There are two ways of defining the "active" area of a surface mount footprint: SMD and NSMD - that is Solder Mask Defined and Non-Solder Mask Defined.

It is unusual to see both in one footprint, but certainly not impossible.

SMD pads effectively have a raised lip around the edge of the pad. This at times can have an advantage over NSMD pads for a couple of reasons:

  1. It can create an insulating seal around the pads reducing the possibility of solder bridges forming during re-flow
  2. It increases the mechanical strength of the pad since the mask helps hold it down
  3. It limits the surface tension pull-down of the component on large pads

It is only the larger pads that are SMD in that footprint. Those pads will typically have more solder paste on them, which means the possibility of that paste oozing out sideways and forming bridges. The solder mask basically forms a barrier around the pad reducing the possibility of those bridges forming and making the solder paste remain within the area of the pad during reflow. Also when the solder paste melts the surface tension will suck the component down towards the pads. The larger the pad the more force it exerts. With large pads it is possible for them to exert too much pressure thus pushing the solder paste out of the normal pads and making bad connections. By using SMD on those pads you limit how far down the chip can be pulled by those pads. The mask forms a cushion on which the chip sits so the other pins can then reflow properly.

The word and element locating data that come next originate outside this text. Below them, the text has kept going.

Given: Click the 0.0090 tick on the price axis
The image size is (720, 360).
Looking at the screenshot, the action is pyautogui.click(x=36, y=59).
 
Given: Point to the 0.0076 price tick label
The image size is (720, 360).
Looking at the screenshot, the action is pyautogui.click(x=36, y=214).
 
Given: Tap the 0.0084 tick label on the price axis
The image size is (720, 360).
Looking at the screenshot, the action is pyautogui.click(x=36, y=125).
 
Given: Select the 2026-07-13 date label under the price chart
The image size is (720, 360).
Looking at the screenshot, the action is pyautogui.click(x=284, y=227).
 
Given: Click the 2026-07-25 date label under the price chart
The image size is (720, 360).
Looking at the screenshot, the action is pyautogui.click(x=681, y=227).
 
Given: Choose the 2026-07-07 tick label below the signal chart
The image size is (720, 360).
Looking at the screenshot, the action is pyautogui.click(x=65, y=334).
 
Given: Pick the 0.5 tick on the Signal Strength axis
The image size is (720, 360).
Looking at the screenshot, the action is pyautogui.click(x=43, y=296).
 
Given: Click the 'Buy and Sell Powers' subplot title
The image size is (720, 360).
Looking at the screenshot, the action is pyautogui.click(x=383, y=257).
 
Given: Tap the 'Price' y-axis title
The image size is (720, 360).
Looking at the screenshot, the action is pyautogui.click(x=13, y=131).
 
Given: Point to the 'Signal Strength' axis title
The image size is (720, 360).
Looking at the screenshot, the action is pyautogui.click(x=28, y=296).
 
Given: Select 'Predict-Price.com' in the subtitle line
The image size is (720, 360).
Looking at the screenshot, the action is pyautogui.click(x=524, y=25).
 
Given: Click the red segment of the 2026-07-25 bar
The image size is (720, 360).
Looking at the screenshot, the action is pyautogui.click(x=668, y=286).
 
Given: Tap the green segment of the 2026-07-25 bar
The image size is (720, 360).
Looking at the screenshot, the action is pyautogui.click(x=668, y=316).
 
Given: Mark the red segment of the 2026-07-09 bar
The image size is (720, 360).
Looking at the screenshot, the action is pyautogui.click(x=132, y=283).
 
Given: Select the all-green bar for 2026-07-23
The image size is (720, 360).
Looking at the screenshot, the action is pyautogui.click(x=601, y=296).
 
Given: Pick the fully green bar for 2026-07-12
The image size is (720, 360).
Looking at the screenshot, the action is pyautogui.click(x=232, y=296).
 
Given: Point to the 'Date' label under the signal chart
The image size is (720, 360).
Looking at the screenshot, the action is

Looking at the current rating of the internal switches (3.6A) and the device pinout, the use of soldermask defined and non-soldermask defined pads seems to be correlated with one thing: the high-current paths. Control/status/feedback are all NSMD and referenced to the NSMD GND pad. The input, output, and inductor pads are referenced to PGND and are SMD. I conjecture that since pads 7 to 13 are on high-current paths, the footprint recommendation designer expected the pads to be connected to wide, heavy traces that could consume additional paste if NSMD pads were used. Thus, these pads are intended to have SMD openings to ensure consistent copper land sizes.

TI TPS63070 pinout for the QFN package

This conjecture seems reasonable given the example/suggested layout provided in the datasheet:

TI TPS63070 datasheet figure 49 EVM layout

With the switched inductor being on connected using the other side of the circuit board, the enlarged copper area to hold the vias for L1 and L2 would likely reduce the success rate for soldering those pads because the paste would spread over a larger copper area than desired. Thus, SMD openings for these pads contains the flowing solder and could reduce the defect rate for this component.